O Ministério Público do Estado do Rio de Janeiro (MPRJ), com o apoio da Coordenadoria de Segurança e Inteligência (CSI) e da Polícia Civil, realizou nesta quinta-feira (11) a execução de seis mandados de prisão e sete de busca e apreensão contra os indivíduos sob suspeita de envolvimento na morte do vereador de Duque de Caxias, na Baixada Fluminense, Danilo Francisco da Silva, popularmente conhecido como Danilo do Mercado, e de seu filho, Gabriel Gomes da Silva. A acusação do MPRJ indica que os crimes estão relacionados a uma disputa por influência política e recursos financeiros no município, além de atividades ilegais e questões de propriedade de terras.
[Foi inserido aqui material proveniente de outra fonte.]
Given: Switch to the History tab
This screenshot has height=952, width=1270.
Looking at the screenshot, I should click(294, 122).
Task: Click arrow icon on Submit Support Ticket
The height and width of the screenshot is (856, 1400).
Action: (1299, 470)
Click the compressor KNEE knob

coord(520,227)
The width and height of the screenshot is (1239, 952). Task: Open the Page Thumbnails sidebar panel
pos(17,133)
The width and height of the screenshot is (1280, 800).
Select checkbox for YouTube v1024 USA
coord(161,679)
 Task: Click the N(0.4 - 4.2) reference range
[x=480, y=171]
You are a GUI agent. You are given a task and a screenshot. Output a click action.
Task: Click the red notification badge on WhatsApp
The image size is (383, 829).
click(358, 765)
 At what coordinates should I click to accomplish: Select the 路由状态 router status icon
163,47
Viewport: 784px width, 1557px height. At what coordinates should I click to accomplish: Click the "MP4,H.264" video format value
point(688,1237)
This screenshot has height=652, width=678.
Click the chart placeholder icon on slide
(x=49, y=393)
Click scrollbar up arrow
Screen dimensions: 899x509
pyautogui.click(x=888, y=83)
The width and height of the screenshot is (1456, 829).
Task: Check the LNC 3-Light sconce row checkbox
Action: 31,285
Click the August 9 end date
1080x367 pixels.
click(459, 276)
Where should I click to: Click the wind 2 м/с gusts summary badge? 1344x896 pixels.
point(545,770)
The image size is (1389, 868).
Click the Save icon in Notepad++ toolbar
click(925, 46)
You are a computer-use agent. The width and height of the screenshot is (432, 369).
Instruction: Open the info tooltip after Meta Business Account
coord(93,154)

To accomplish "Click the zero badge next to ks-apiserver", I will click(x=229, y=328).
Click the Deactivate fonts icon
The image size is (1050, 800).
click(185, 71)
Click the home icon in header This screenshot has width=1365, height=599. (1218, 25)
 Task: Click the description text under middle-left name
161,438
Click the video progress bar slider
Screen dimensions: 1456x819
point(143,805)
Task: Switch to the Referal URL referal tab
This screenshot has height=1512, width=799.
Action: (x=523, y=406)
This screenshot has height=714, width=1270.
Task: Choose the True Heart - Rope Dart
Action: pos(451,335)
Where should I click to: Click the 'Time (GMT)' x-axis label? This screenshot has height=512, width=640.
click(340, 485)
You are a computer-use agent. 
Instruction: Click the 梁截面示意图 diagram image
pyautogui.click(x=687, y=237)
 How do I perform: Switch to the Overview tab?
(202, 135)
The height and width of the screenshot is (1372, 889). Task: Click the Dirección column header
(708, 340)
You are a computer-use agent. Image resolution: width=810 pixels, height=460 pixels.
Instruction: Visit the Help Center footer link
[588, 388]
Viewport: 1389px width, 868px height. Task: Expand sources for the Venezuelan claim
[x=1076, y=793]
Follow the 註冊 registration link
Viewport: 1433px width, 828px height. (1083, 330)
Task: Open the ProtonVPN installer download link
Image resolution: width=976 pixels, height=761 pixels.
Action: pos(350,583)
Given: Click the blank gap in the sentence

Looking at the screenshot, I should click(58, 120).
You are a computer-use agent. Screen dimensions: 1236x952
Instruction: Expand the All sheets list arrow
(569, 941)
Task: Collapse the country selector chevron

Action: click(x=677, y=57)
Entre os investigados, estão incluídos três policiais militares. Um deles, Leandro Machado da Silva, já havia sido implicado em um processo referente ao homicídio do advogado Rodrigo Crespo, ocorrido no centro do Rio de Janeiro em fevereiro de 2024. Os mandados, emitidos pelo Juízo da 4ª Vara Criminal de Duque de Caxias, foram cumpridos em Duque de Caxias e Caxias, Belford Roxo, Nova Iguaçu e Magé.
Segundo a denúncia, o crime aconteceu em 10 de março de 2021, quando o vereador e seu filho, Gabriel Francisco Gomes da Silva, foram atraídos a um restaurante no bairro Jardim Primavera sob o pretexto de uma negociação para a venda de uma carreta.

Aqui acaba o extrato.